By implanting RHCI hydrogels subcutaneously in rats, we demonstrated that they were biocompatible in mammals and elicit minimal inflammation. Furthermore, the recovered hydrogel implants had initiated partial degradation. As we and other groups previously reported intact hydrogel retrieval after 90 days of implantation, this might indicate that additional crosslinking or incorporation of interpenetrating phospholipids to RHCI might improve the stability of the implant [19, 25, 27, 28, 34]. There was formation of new collagen fibers within the implants. This suggests that infiltrating fibroblasts had begun to remodel the implant. Similar observations have been made in corneal implants that were implanted in pigs, where host keratocytes remodeled the implants’ fibrillar structure [19, 35]. By computer analysis of immunofluorescent images, we were able to quantify leukocytosis and neovascularization of retrieved implants and compare results to the isoproterenol-based H&E grading system. Interestingly, no granulocytes could be identified in H&E sections, whereas anti-myeloperoxidase, a marker for granulocytes, showed to be focally positive by immunohistochemistry, showing that H&E histopathological examination should be supplemented by immunohistochemistry using known markers for target cells. In 2016, Van Essen et al. published their results on automated analysis of IF area staining for fish scale-derived collagen matrices that were implanted subcutaneously in rats for 11 weeks [36]. With reported area of stain of <1% for macrophages and T-lymphocytes, results are very similar to the values we found. Moreover, area of stain for granulocytes appears to be lower for RHCI hydrogels compared to reported values for fish scale matrices. The presence of α-SMA positive cells that are myofibroblast-like in the RHCI corneas are in kee** with the haze that was noted. They also correspond to the results from the subcutaneous study showing that RHCI was a mild irritant. It is possible that there may be traces of plant material that contributed to the irritation and activation of stromal cells.

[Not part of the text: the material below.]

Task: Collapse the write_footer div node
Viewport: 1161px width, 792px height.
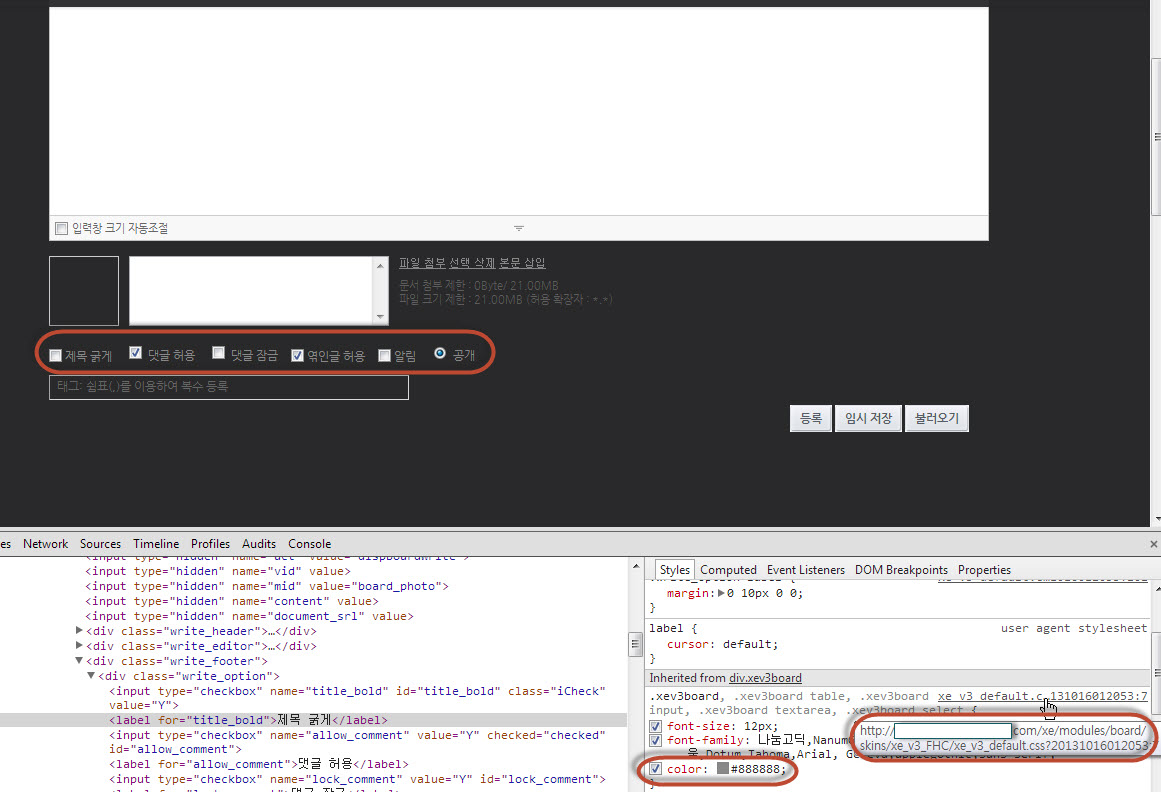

Although there are collagens that are derived from bovine and porcine skin which are widely available and offer a potentially unlimited supply source, an important consideration for the use of xeno-derived collagen is the potential risk for allergic reactions to xenogeneic biomaterials [37] and zoonotic pathogen transmission [38] if tight processing controls are not adhered to. Overall, plant-derived RHCI was largely biocompatible and immune compatible. RHCI hydrogels promoted regeneration of corneal tissue and nerves when grafted into the corneas of minipigs. Finally, application of RHCI should not solely be restricted to ocular regeneration, as collagen type I is abundantly present throughout the body. Aligned RHCI, with its unique collagen alignment, might find its way in musculoskeletal tissue engineering, whereas random hydrogels might be explored in cutaneous or cardiac regeneration [39,40,41].

Conclusions

RHCI hydrogels made from random collagen fibrils were biocompatible and promoted corneal regeneration in minipigs. This shows that the plant-derived collagen serves as a viable source of collagen for tissue engineering and regenerative medicine applications, such as for promoting in situ tissue regeneration of the cornea after further optimization and testing.